Senior Manager | Clean Energy Access | Nairobi, Kenya

Nya, a Senior Manager for CLASP’s Clean Energy Access program, is a seasoned expert in the renewable energy sector, having built and supported a number of teams to bolster clean, affordable energy access in the Global South. She is a forward thinker – using logical thinking skill and ambition to drive innovative solutions.

“I would love a future where women engineers are the norm and not the exception. More are needed to tip the scales towards energy transition solutions that are more collaborative and delivered efficiently,” said Nya.

Ana Maria Carreño

Senior Director | Climate | Washington, DC

Ana Maria leads CLASP’s Climate team, directing our efforts to turn the global tide toward more efficient appliances. Ana brings together her love of environmental health and math every day as she collaborates with other leaders in the sector to implement effective solutions.

“Through my years working on international environmental policy, I have encountered many woman engineers doing amazing work to advance efforts on environmental protection, reducing pollution, and accelerating a transition to clean energy,” said Ana. “Our contributions representing diverse sectors and voices are needed to tackle the critical issues we face with ingenuity and empathy.”


Moumita Chandra

 Associate | Climate | New Delhi, India

Moumita, an Associate on CLASP’s Climate team, aligns her training in electric engineering and renewable energy with her work in South Asia to advance an ambitious energy efficiency agenda. Moumita holds a leading role in implementing a new, detailed framework for the BEE Star Label, which will result in major emissions reductions and financial rewards for the 1.4 billion people in India.

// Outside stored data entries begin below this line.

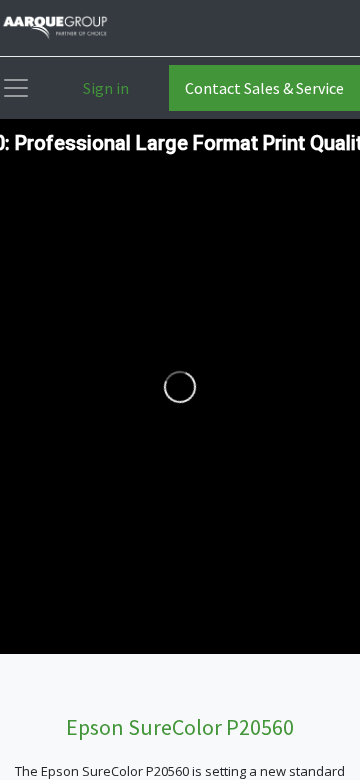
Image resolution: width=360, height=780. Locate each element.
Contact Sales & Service (264, 88)
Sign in (106, 88)
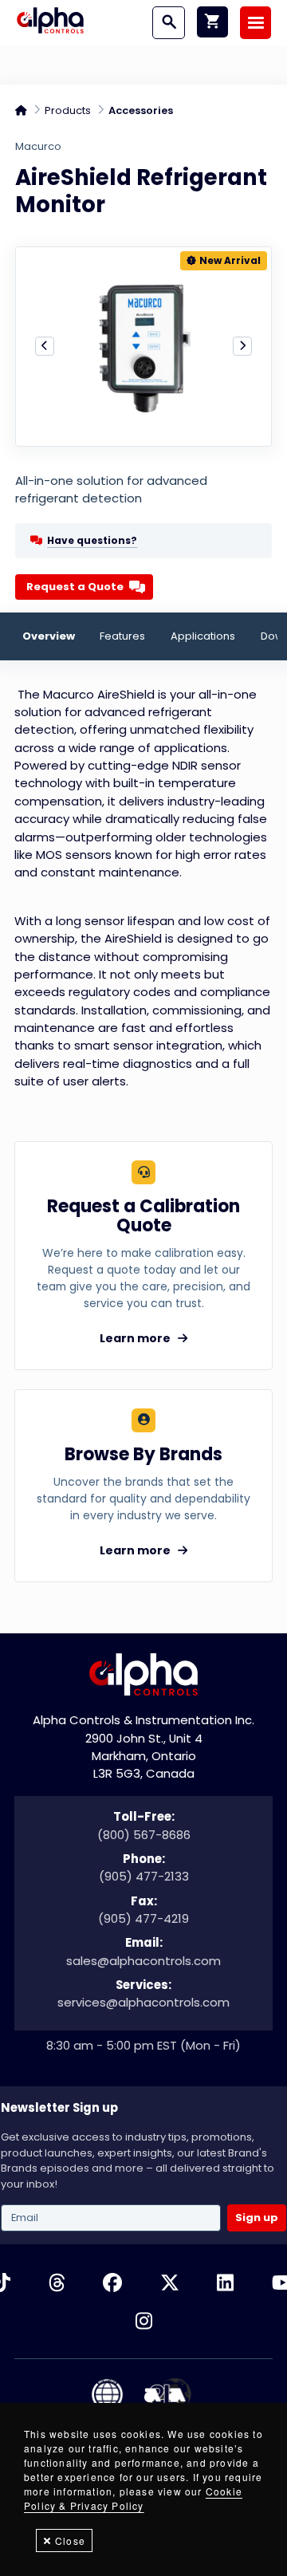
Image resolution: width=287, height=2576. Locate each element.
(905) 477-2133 (144, 1876)
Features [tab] (122, 636)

“Energy as an industry needs equal representation from women. I expect to see more and more women in pivotal roles at each stage of the energy value chain in the world,” said Moumita.

Angellah Wekongo

Associate | Climate | Nairobi, Kenya

With a technical engineering background, Angellah works closely with our government policies to raise the ambition of efficiency policies across East and Southern Africa. Her portfolio spans complex technologies, from distribution transformers in Botswana to lighting in Mozambique.

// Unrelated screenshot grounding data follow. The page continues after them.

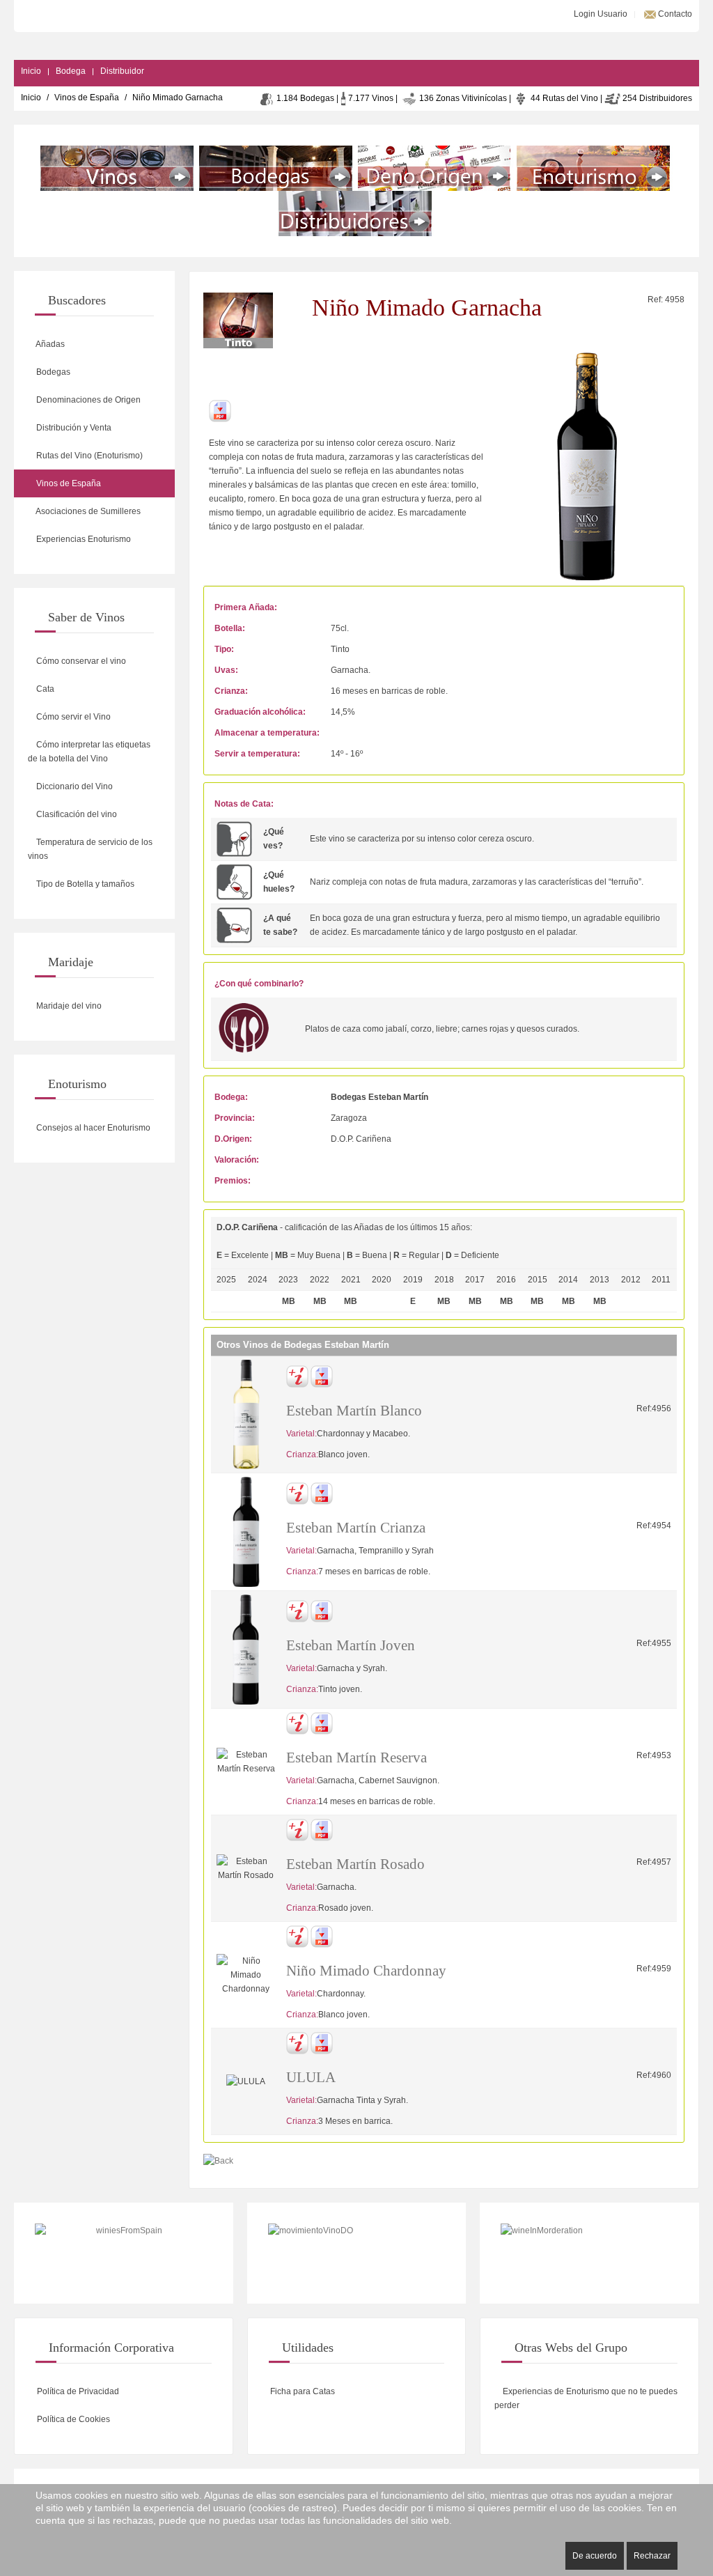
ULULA (311, 2077)
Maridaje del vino (68, 1006)
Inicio (31, 71)
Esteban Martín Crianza (355, 1527)
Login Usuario (599, 14)
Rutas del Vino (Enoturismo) (88, 455)
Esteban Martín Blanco (354, 1410)
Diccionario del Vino (73, 786)
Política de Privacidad (77, 2391)
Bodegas (52, 372)
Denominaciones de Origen (87, 400)
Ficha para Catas (301, 2391)
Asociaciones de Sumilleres (87, 511)
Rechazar (652, 2556)
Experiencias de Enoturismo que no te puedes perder (585, 2398)
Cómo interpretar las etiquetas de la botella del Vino (89, 751)
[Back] (218, 2160)
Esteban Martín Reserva (356, 1757)
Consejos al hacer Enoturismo (92, 1128)
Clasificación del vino (75, 814)
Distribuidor (122, 71)
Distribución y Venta (72, 428)
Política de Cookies (72, 2419)
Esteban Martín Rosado (355, 1864)
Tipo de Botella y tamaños (84, 884)
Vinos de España (86, 97)
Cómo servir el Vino (72, 717)
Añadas (49, 344)
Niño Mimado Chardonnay (366, 1970)
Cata (44, 689)
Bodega (71, 71)
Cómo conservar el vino (80, 661)
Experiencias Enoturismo (82, 539)
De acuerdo (594, 2556)
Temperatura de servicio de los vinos (90, 849)
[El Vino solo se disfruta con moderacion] (589, 2253)
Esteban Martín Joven (350, 1645)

“As our region in Africa — and the rest of the world — deals with the harsh impacts of climate change on our daily lives, we need more women engineers to understand and implement technical solutions. I encourage more young women to pursue this profession because a sustainable energy future needs us,” said Angellah.

Martha Wakoli

Senior Associate | Climate | Nairobi, Kenya

Martha leverages her expertise as an engineer in an array of climate mitigation efforts – from supporting ambitious energy efficiency policies to conducting hands-on field research. Outside of CLASP, Martha is the founder and leader of ‘Queengineers,’ a free online publication showcasing female engineers to provide role models for African girls interested in STEM fields.

“The most fulfilling thing is knowing that my work contributes to making the world more equitable by developing energy access solutions that improve the quality of life for segments of the population that are often overlooked,” said Martha.

Monica Wambui

Manager | Clean Energy Access | Nairobi, Kenya

Monica’s innovative mind is indispensable as a Manager on the Clean Energy Access team. She uses her engineering and technician training to solve myriad challenges in the distributed renewable energy sector and is heading CLASP’s bourgeoning circular economy portfolio.

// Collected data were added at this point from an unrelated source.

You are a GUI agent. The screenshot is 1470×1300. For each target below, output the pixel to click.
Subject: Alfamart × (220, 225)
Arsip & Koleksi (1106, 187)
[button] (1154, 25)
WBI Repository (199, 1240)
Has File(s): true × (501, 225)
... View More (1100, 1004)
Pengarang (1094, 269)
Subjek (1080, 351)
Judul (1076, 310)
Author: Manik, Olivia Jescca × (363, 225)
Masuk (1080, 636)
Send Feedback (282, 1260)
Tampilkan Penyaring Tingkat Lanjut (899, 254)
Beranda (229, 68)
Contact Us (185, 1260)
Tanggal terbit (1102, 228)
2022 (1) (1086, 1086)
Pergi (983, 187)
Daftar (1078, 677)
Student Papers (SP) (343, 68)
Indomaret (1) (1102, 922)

“The inclusion of justice and circular economy into the energy transition is quite exciting. The energy transition has been marred by inequities and unsustainable practices. The inclusion of these principles will inch the transition closer to fairness, sustainability and inclusivity,” said Monica.

Today and every day, CLASP commends the contributions of women across the sectors — their ideas, expertise, and enthusiasm are vital to delivering people-positive, climate-neutral solutions at the speed and scale the world needs.